### EXTRAIT DU TEXTE
◆ ◆ ◆ ◆ ◆
Toulouse
Pour sa « Silicon Valley de l'IoT », Toulouse joue la carte du réseau
Toulouse # Informatique # Infrastructures

Pour sa « Silicon Valley de l'IoT », Toulouse joue la carte du réseau

S'abonner

La Ville rose ambitionne de devenir l'un des centres stratégiques mondiaux des objets connectés, avec la création, d'ici à 2021, d'un campus dédié. Un pari, au regard de l'avance de certains pays étrangers sur ce marché. Mais Toulouse a des atouts : un acteur d'envergure internationale, avec Sigfox, un écosystème puissant sur la R&D et l'intelligence artificielle et un vivier de start-up et PME actives sur l'innovation. Un réseau qu'il faudra savoir animer pour s'imposer.

— Photo : Jean-Paul Viguier et Associés

C’est en 2017 que Ludovic Le Moan, PDG de l’opérateur de télécommunications Sigfox, qui connecte aujourd’hui plusieurs millions d’objets via son réseau bas-débit économe en énergie, émet l’idée d’un nouveau campus. Cette Silicon Valley regrouperait, en banlieue toulousaine, tous les acteurs de l’écosystème de l'Internet des objets (IoT) : « La data est notre richesse. À plus ou moins long terme, toutes les entreprises vont devoir apprendre à l’extraire à un coût minimal pour lui donner de la valeur. C’est dans notre nouveau campus visible à l’échelle internationale qu’elles viendront effectuer cette transformation », souligne le PDG.
◆ ◆ ◆ ◆ ◆
### Relevés de position cible
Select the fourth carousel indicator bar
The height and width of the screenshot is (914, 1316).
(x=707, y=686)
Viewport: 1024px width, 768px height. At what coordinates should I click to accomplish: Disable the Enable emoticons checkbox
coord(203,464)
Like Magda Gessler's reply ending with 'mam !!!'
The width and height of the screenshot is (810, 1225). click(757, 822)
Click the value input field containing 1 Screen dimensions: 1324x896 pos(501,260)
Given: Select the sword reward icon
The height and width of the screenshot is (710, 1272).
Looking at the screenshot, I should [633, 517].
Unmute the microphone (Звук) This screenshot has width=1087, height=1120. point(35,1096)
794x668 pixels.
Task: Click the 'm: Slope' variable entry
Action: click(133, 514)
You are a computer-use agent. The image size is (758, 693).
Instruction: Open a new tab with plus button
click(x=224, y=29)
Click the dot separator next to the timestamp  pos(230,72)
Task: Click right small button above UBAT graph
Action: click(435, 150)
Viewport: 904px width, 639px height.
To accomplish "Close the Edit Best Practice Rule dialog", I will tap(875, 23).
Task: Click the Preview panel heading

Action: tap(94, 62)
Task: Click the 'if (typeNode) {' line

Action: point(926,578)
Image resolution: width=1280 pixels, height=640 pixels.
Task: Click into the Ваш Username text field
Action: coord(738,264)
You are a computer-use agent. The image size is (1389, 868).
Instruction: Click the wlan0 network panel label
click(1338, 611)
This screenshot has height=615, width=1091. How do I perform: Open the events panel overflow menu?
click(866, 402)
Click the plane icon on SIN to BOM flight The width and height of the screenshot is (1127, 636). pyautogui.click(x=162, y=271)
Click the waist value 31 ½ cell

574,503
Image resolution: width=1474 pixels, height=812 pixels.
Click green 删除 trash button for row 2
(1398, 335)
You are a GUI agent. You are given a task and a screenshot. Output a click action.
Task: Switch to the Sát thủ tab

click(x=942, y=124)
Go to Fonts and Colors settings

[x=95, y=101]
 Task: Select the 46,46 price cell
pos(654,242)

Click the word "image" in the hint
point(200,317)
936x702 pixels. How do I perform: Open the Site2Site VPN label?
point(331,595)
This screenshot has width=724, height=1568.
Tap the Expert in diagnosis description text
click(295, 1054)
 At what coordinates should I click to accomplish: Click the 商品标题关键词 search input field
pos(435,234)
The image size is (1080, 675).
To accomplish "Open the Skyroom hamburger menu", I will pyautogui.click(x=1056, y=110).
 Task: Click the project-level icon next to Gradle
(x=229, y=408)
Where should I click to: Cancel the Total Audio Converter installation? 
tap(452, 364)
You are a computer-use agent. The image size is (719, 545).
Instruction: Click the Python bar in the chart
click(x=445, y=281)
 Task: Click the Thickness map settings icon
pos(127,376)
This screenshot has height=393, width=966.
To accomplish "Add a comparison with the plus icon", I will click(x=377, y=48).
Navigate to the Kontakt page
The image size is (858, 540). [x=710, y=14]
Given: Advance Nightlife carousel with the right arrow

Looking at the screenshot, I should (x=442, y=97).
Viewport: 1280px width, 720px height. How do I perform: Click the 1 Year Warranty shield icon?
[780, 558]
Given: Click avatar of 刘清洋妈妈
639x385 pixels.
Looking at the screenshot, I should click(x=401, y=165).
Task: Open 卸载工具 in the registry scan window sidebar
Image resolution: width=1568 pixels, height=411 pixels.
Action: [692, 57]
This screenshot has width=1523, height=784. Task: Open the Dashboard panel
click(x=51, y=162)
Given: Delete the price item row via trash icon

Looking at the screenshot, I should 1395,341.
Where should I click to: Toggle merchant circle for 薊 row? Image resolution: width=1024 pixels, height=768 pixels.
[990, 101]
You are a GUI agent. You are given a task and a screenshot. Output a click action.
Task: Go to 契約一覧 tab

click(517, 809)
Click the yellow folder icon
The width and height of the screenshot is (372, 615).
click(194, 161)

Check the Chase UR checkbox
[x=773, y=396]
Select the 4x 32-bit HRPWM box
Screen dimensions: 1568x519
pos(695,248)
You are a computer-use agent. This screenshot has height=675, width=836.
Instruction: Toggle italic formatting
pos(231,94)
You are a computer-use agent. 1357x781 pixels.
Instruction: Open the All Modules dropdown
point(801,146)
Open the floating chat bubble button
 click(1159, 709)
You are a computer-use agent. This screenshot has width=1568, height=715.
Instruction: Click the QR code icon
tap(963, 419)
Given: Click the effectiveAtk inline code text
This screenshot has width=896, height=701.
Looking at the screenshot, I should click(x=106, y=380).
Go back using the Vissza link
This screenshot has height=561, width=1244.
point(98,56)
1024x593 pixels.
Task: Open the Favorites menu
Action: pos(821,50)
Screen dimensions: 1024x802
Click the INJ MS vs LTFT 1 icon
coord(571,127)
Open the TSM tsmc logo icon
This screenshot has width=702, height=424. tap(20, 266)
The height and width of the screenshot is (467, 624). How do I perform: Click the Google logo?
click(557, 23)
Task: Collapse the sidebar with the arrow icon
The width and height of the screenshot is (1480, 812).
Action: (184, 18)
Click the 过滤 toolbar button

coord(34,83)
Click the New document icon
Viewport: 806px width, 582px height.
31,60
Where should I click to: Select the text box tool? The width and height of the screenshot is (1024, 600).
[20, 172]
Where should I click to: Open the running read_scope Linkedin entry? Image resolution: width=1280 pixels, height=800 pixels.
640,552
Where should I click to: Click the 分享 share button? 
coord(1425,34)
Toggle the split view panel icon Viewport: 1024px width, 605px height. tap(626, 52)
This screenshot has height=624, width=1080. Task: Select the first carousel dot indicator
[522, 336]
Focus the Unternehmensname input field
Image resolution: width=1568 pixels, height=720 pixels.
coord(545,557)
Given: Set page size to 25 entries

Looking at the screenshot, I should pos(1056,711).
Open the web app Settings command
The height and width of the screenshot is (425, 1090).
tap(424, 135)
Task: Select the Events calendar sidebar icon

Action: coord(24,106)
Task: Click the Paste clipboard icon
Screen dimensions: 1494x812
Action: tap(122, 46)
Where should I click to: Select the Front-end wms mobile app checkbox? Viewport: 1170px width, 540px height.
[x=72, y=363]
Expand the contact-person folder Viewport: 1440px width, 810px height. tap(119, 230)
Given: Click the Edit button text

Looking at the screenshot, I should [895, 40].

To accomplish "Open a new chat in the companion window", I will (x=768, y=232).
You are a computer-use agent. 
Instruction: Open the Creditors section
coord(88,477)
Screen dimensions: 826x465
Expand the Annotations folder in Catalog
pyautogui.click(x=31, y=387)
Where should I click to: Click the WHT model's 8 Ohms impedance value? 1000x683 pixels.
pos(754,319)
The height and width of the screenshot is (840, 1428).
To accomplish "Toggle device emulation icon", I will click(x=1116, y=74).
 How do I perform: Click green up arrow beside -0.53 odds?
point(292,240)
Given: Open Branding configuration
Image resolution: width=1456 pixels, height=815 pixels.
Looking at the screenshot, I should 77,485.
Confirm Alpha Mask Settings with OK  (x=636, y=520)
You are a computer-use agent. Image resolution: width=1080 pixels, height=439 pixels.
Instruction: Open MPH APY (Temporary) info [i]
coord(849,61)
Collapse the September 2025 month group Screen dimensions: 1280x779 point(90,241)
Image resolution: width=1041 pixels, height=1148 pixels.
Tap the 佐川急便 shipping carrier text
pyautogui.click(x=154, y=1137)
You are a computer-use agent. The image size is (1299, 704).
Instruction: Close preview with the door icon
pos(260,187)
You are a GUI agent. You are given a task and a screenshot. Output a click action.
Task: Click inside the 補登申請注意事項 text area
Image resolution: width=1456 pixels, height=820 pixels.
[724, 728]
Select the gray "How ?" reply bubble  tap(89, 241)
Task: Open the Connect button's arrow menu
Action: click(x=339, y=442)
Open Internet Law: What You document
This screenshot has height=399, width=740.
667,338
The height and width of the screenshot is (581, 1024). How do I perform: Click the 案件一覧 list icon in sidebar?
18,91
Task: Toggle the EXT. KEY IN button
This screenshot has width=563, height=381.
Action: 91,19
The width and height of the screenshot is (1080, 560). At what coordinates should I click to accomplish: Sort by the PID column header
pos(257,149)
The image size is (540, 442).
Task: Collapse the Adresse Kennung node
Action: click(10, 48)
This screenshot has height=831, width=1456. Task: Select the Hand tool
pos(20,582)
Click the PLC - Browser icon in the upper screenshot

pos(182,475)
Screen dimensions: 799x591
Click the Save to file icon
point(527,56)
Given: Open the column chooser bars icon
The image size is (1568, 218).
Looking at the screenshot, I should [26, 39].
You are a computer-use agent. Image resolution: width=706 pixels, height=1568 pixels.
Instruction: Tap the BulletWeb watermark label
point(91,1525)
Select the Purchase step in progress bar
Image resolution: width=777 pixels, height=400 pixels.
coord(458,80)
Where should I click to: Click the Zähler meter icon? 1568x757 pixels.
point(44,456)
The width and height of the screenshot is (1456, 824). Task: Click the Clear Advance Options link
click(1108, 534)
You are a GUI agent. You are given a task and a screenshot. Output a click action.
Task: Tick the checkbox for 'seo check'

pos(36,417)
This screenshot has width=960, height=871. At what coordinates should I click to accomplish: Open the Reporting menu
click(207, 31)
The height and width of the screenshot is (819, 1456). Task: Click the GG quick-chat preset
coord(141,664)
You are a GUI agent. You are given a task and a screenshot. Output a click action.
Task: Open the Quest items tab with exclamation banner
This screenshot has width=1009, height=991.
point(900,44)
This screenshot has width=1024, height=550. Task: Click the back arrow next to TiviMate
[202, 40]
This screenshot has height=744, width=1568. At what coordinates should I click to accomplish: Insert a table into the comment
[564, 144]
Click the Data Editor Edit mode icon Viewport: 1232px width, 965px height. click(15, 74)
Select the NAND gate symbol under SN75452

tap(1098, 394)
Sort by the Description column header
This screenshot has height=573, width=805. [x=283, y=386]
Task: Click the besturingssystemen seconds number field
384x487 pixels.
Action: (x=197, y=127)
◆ ◆ ◆ ◆ ◆
### CE QUE VOUS FEREZ
D'après l'extrait sur Toulouse, qui a émis en 2017 l'idée d'un nouveau campus ? Répondez en une phrase, s'il vous plaît.

### RÉPONSE À L'EXERCICE
C'est Ludovic Le Moan, PDG de l'opérateur de télécommunications Sigfox, qui a émis cette idée en 2017.